→ What is required:
Copy every line below that has the word "LLAFIT" in it.

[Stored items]
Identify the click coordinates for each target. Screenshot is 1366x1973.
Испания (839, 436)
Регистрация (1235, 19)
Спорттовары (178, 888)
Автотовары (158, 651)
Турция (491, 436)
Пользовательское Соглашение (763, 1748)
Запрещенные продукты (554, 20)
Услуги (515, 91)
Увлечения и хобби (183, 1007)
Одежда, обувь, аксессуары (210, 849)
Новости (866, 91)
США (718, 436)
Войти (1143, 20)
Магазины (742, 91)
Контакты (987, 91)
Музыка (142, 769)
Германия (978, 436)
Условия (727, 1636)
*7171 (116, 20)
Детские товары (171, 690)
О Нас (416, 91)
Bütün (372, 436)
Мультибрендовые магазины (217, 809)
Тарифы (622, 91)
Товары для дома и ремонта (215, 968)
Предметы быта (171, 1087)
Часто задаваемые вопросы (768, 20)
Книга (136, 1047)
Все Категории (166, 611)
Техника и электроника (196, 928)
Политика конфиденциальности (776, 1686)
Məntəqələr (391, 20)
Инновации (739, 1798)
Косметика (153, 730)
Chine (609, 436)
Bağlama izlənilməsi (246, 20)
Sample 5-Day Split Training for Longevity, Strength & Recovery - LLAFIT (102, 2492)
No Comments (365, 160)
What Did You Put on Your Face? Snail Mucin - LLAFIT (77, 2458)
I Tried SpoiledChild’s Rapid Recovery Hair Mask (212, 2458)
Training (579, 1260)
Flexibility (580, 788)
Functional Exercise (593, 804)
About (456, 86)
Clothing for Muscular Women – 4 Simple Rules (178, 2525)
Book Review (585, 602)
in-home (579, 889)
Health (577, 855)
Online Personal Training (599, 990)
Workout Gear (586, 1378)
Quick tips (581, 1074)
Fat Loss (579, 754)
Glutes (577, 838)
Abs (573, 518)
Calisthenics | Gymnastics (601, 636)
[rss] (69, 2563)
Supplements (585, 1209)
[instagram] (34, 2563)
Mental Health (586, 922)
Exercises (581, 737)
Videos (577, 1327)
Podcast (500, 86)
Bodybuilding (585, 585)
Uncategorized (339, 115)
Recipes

→ Task response:
Sample 5-Day Split Training for Longevity, Strength & Recovery - LLAFIT (102, 2492)
What Did You Put on Your Face? Snail Mucin - LLAFIT (77, 2458)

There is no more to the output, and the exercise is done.